働かない権利

出典: フリー百科事典『ウィキペディア(Wikipedia)』

働かない権利(はたらかないけんり)とは、障害者などが障害病気などの状態悪化を防ぐため、または障害などが重度で勤労がほぼ不可能な者があえて勤労を避けることを求める、または他人から精神的な手段などで勤労を強要されることを拒否することで平穏に暮らしていく権利があると主張する自己決定権思想である。障害者分野の反社会復帰とセットになって語られることが多い。

  • 精神障害分野においては、作業をすることを前提としない福祉施設(居場所)が登場しており、問題は解消されている(後述)。
  • 障害者分野における人権問題であり、本人に障害や病気が見つかっていない場合の引きこもりニートの分野は除かれる。
  • 障害者による国家や社会への生存権の要求であり、アナキズム(国家や宗教など一切の政治的権威と権力を否定し、自由な諸個人の合意のもとに個人の自由が重視される社会を運営していくことを理想とする思想[1][2][3])ではない。

概要[編集]

本人が生存するために消費が必要であり、そのために生産が必要であり、労働は必要であるが、本人が働くため、働けるようになるために本人が要するコスト、それによって結果がどれほどのものになるか、この両方を見た場合に、本人に対して害が大きいことがある[4]。この場合、自ら労働を避け、他人から精神的な手段などで労働を強要されることを拒否することで社会で生存していく権利(生存権)があるということを一部の障害者が主張している自己決定権思想である。 精神障害者患者会のうちかつてあった「精神病」者グループごかいが中心となって一部の精神障害者やその患者会による独自の造語である[5]

労働とは、資本主義社会では、労働は倫理的性格の活動ではなく、労働者の生存を維持するためにやむをえなく行われる苦痛に満ちたものである[6]新古典派経済学[7]。意外に思われるが共産主義社会でも同じである[8]

アメリカ哲学者ハンナ・アーレントも著書『人間の条件(1958年)』にて、労働(Labor)とは人間が動物の一種として、生命や生活の維持のために必要に迫られて行うような作業のことをいい、生み出される生産物消費されるものであり、永続性を持たない特徴があるとしている。永続性のあるものは、道具や作品を創作するもの(「仕事(Work)」という)、政治芸術のような社会歴史を形成する表現行為(「活動(Action)」という)をいう[9]

日本憲法に規定されている勤労については、後述する日本国憲法の勤労の義務規定を参照されたい。

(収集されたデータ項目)
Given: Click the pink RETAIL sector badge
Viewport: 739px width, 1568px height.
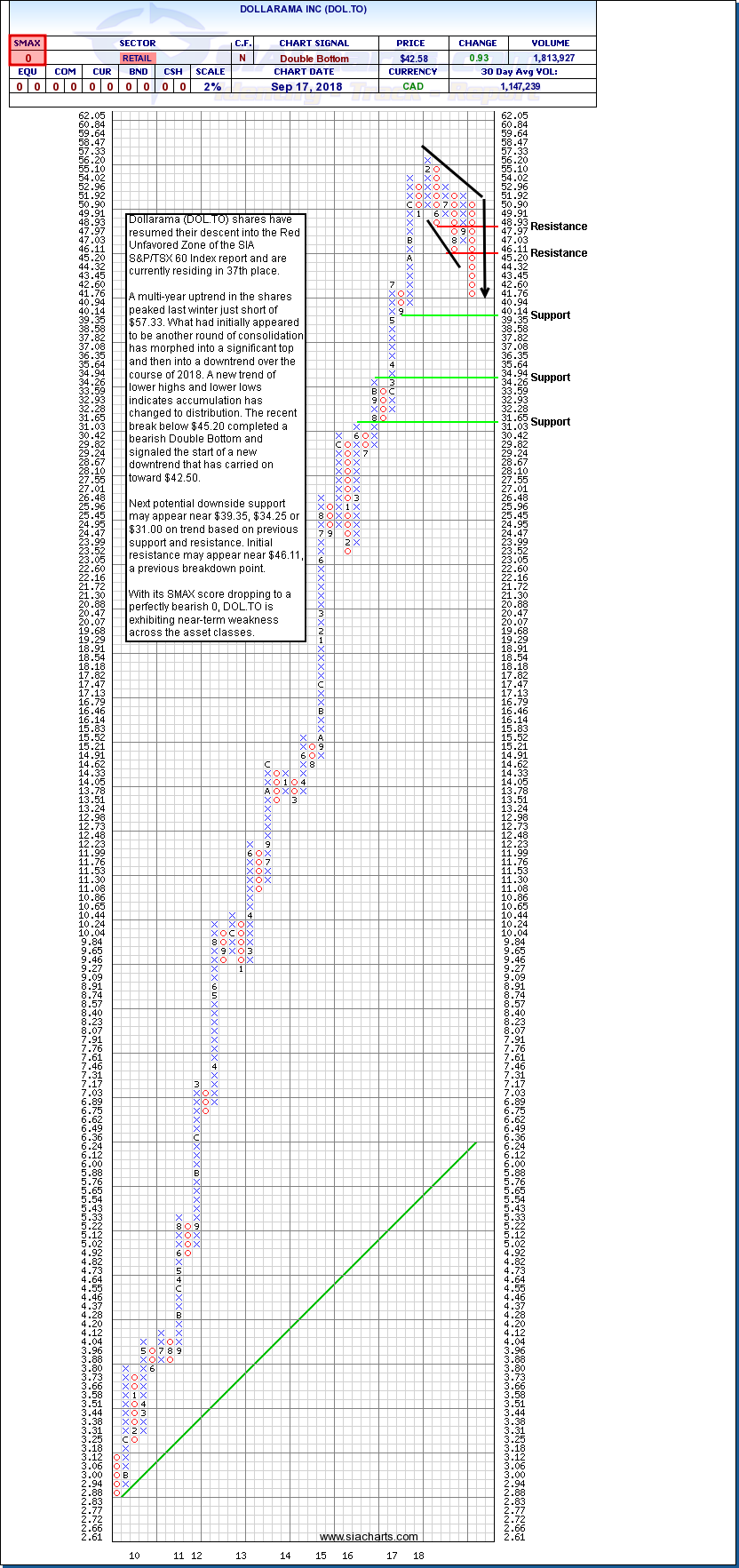Looking at the screenshot, I should click(x=137, y=59).
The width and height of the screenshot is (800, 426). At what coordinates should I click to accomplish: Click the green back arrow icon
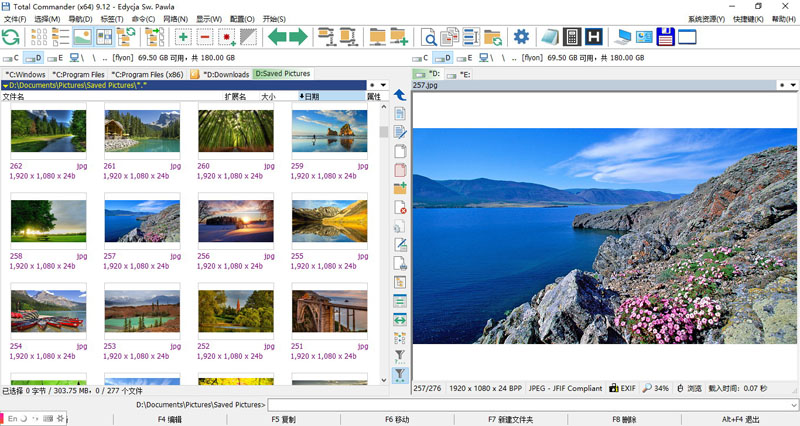tap(277, 37)
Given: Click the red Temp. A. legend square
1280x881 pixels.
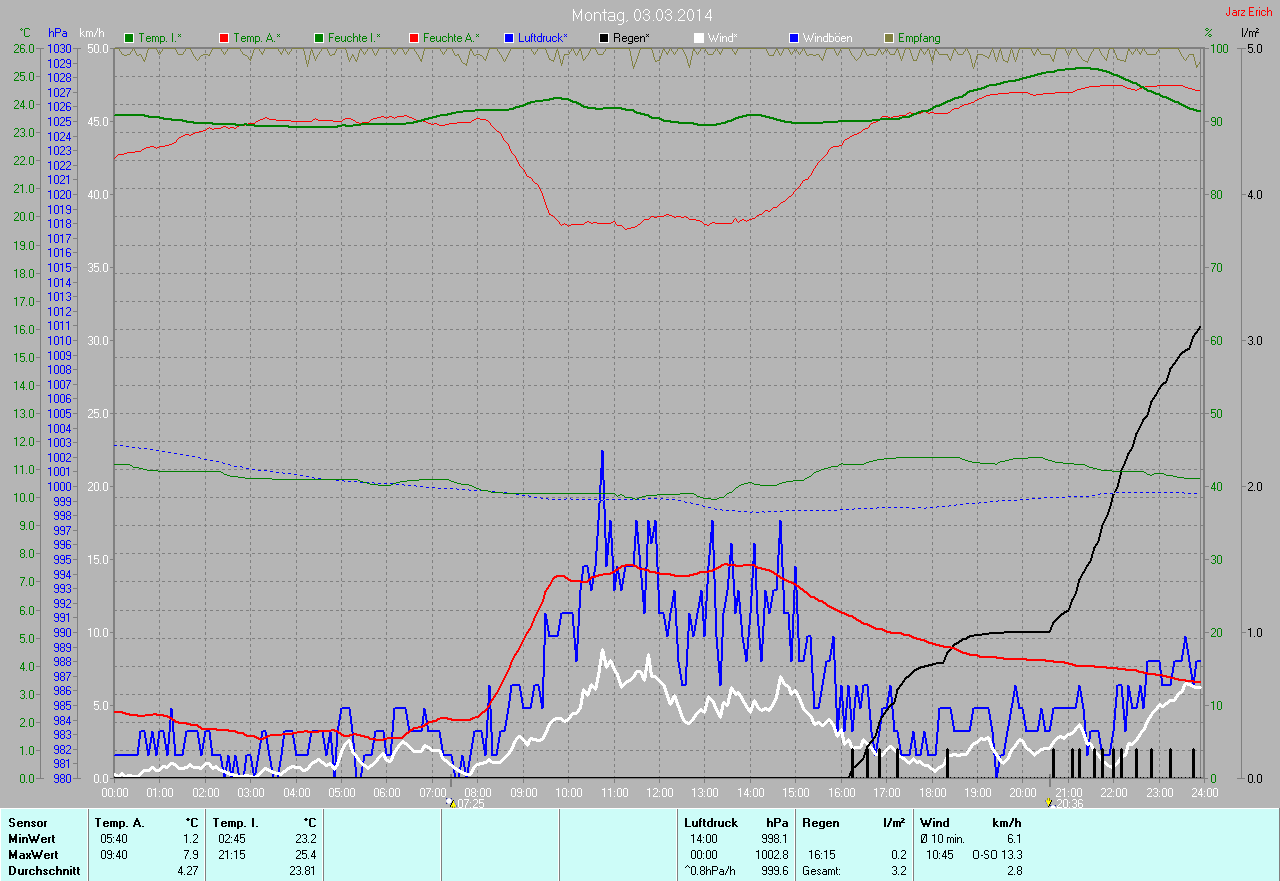Looking at the screenshot, I should click(x=224, y=38).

練習問題:
**A.** 「働かない権利」の本文によると、この語はどの患者会が中心となって作った造語ですか。
**B.** 「働かない権利」の本文を、「出典: フリー百科事典『ウィキペディア(Wikipedia)』」を含む語句から書き始め、「題は解消されている(後述)。」のところまで、一字も変えずに書き写しなさい。
**C.** 「働かない権利」の本文で、ハンナ・アーレントの区分として挙げられている人間の営みをすべて、英語表記を添えて書き出しなさい。
上の項目はこの課題には使いません。

各項目の解答:
**A.** かつてあった「精神病」者グループごかいです。

**B.**
出典: フリー百科事典『ウィキペディア(Wikipedia)』

働かない権利(はたらかないけんり)とは、障害者などが障害病気などの状態悪化を防ぐため、または障害などが重度で勤労がほぼ不可能な者があえて勤労を避けることを求める、または他人から精神的な手段などで勤労を強要されることを拒否することで平穏に暮らしていく権利があると主張する自己決定権思想である。障害者分野の反社会復帰とセットになって語られることが多い。

  • 精神障害分野においては、作業をすることを前提としない福祉施設(居場所)が登場しており、問題は解消されている(後述)。

**C.** 労働(Labor)、仕事(Work)、活動(Action)